Days later, the judge issued an order preventing Thompson from participating in the case. “Most of these communications contained long and angry speeches by Mr. Thompson that can only be described by the court as bizarre and childish,” the judge said. “If Mr. Thompson continues to inundate the court with prohibited and irrelevant communications, this court shall use its contempt power for relief.”
Thompson came home to Coral Gables to find a pile of mail at his door. Among the envelopes was a package and a note: “Enclosed please find the sample you requested.” Thompson removed the wrapping to find a small bottle of Astroglide Silken Secret, a “vaginal moisturizer to help relieve the discomfort associated with vaginal dryness.”
The gamers!
Thompson thought. He marched over to his computer, his mission command, and his fingers hit the keys. “Dear Judge,” he began. Though he was off the Alabama case, he wanted the judge in the case to know that Rockstar and its fans were still “targeting me.” They were the bullies, not him. “Is there any connection,” Thompson wrote, “between [Rockstar] stating to its video gamer minions that I head an organization whose name refers to vaginal folds and the sending of me and my wife a vaginal moisturizer? A good question and a fair question, don't you think, Judge.”

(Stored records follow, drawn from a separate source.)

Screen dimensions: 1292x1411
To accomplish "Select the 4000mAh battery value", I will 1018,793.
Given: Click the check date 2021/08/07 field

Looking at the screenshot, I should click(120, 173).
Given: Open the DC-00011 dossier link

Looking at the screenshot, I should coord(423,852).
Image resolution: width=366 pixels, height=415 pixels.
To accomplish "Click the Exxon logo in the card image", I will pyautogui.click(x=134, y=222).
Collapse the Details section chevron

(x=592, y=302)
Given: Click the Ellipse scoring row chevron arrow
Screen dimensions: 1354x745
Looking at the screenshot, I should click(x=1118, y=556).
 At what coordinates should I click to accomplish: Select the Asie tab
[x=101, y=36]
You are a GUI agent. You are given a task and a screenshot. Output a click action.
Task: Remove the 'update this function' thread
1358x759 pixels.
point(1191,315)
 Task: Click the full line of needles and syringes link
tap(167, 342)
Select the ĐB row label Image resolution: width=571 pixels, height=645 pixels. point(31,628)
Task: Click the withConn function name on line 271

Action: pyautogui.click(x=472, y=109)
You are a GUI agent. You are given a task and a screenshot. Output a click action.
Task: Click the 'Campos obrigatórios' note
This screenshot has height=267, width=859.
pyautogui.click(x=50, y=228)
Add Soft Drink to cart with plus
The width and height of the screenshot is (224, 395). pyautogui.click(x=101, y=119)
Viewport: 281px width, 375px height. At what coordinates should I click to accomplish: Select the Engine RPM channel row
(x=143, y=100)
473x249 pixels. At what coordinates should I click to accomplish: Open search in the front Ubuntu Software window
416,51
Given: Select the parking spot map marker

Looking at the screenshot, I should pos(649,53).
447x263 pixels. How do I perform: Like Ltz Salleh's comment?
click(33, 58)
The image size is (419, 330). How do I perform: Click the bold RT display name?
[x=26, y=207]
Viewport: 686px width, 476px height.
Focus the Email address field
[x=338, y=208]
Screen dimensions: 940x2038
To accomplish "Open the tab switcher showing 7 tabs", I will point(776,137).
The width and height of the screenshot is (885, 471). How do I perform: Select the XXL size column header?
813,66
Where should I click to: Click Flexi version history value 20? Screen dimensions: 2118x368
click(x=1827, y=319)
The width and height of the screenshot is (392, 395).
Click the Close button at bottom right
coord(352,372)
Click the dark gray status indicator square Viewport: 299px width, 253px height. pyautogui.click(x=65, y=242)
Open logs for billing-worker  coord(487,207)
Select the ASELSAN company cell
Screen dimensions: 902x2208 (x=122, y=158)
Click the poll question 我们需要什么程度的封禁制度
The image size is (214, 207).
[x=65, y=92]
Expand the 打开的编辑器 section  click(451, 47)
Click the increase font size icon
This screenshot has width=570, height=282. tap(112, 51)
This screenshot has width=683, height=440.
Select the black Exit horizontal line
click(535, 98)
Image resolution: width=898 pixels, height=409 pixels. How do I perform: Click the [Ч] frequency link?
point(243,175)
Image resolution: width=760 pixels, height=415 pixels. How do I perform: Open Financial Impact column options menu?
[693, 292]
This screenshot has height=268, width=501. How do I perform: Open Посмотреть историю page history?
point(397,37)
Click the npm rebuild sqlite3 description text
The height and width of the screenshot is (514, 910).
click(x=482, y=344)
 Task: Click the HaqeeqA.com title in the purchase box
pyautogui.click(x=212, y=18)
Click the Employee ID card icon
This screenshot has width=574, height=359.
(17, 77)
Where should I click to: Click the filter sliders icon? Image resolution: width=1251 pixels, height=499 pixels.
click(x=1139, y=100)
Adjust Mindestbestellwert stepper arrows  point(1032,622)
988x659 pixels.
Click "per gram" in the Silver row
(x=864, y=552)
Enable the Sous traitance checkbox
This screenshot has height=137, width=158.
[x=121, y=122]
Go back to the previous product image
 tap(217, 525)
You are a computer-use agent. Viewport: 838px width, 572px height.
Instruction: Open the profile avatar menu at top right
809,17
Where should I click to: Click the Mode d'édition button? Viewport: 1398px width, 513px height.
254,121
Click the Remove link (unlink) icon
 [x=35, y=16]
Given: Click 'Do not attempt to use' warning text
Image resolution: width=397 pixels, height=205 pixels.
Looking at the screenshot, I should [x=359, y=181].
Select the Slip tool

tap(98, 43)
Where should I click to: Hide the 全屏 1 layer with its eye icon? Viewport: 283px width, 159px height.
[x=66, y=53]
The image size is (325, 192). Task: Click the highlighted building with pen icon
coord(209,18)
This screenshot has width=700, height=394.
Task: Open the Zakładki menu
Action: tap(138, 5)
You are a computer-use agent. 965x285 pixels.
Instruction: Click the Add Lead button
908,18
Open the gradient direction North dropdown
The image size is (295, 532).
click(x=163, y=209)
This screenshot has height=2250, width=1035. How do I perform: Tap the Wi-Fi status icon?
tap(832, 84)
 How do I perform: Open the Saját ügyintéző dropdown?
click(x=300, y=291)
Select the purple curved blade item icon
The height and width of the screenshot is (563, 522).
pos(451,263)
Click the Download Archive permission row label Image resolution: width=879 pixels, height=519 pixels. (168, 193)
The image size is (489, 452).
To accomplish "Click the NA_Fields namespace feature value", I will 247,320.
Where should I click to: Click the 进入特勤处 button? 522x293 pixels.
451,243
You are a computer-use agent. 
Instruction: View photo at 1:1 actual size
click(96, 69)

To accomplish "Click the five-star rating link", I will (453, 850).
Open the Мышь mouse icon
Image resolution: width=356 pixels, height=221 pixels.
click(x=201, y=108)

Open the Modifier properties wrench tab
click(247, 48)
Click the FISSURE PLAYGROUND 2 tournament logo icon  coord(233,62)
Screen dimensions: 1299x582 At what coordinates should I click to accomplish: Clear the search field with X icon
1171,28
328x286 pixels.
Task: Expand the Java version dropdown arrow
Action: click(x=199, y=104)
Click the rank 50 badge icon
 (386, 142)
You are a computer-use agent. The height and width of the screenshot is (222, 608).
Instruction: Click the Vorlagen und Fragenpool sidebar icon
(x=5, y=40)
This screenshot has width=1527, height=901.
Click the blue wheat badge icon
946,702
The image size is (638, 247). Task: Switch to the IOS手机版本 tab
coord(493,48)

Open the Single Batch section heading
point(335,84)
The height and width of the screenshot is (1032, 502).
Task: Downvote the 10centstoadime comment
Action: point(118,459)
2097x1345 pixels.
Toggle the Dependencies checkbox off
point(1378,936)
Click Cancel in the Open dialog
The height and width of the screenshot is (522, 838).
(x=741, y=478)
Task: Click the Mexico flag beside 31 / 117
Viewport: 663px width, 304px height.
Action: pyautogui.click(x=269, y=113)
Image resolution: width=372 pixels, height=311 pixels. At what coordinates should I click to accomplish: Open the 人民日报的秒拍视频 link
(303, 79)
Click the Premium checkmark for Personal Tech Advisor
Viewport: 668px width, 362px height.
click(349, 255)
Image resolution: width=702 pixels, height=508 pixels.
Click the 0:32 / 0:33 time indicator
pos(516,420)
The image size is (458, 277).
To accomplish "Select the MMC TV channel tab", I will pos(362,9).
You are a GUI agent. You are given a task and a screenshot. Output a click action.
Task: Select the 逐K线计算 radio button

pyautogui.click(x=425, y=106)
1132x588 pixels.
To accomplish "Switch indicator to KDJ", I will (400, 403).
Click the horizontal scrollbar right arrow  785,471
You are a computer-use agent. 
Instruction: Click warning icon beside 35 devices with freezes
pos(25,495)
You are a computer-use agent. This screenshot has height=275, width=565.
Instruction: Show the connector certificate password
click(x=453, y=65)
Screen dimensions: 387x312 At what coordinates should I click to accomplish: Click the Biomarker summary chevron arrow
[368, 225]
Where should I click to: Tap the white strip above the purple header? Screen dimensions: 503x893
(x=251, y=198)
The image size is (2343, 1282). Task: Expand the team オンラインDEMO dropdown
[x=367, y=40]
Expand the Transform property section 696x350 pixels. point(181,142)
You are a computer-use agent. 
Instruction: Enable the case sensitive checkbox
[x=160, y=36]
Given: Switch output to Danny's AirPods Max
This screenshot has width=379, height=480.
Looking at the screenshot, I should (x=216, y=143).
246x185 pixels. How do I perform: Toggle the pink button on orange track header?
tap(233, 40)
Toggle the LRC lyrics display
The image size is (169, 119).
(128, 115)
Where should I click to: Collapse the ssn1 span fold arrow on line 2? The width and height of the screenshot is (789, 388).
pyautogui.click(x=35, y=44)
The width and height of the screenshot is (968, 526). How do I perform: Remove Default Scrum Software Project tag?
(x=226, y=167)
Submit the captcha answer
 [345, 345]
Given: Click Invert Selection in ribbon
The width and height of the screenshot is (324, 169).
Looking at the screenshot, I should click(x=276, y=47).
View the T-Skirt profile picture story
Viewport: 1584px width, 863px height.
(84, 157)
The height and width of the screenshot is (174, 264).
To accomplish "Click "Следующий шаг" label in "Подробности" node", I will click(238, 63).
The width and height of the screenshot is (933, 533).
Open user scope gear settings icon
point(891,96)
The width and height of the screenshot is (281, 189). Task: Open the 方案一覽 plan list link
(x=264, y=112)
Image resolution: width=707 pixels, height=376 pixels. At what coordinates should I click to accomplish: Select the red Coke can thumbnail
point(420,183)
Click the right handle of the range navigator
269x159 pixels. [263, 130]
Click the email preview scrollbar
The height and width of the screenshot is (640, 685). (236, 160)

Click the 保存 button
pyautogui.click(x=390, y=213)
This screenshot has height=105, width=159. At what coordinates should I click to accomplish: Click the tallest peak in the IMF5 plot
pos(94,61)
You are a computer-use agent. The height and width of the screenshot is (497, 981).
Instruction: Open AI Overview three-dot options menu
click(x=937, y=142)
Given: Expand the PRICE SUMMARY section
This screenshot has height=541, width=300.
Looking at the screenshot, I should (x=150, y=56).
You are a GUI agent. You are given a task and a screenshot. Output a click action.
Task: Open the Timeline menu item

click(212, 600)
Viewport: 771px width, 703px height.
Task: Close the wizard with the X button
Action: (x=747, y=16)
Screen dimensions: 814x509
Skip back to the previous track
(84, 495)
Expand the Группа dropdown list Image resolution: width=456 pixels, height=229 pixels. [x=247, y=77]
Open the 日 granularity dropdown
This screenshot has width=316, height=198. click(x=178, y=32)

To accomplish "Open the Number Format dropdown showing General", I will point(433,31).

FIRST PERSON point of view. Wintry day. January 2006. Capital City. Sam stood at the steps of the Federal Trade Commission building in Washington, D.C. He was here voluntarily to answer questions for the FTC's investigation into whether Rockstar had purposely deceived the ESRB to avoid an Adult Only rating for San Andreas.
So it had come to this. Ten years, ago he was just a bloke in England who dreamed of invading the United States of Def Jam. Now here he was in the nation's capital, the seat of power, a stone's throw from George W. Bush himself. And for what? There was Bush and the lies and the wars and the madness, and now the United States was spending taxpayer money to investigate a game? If gamers were outlaws in the eyes of the public, they had never seemed as outlaw as this before. “I felt those people were out to crush us,” Sam later recalled, “and if they could have crushed us, they absolutely would have.”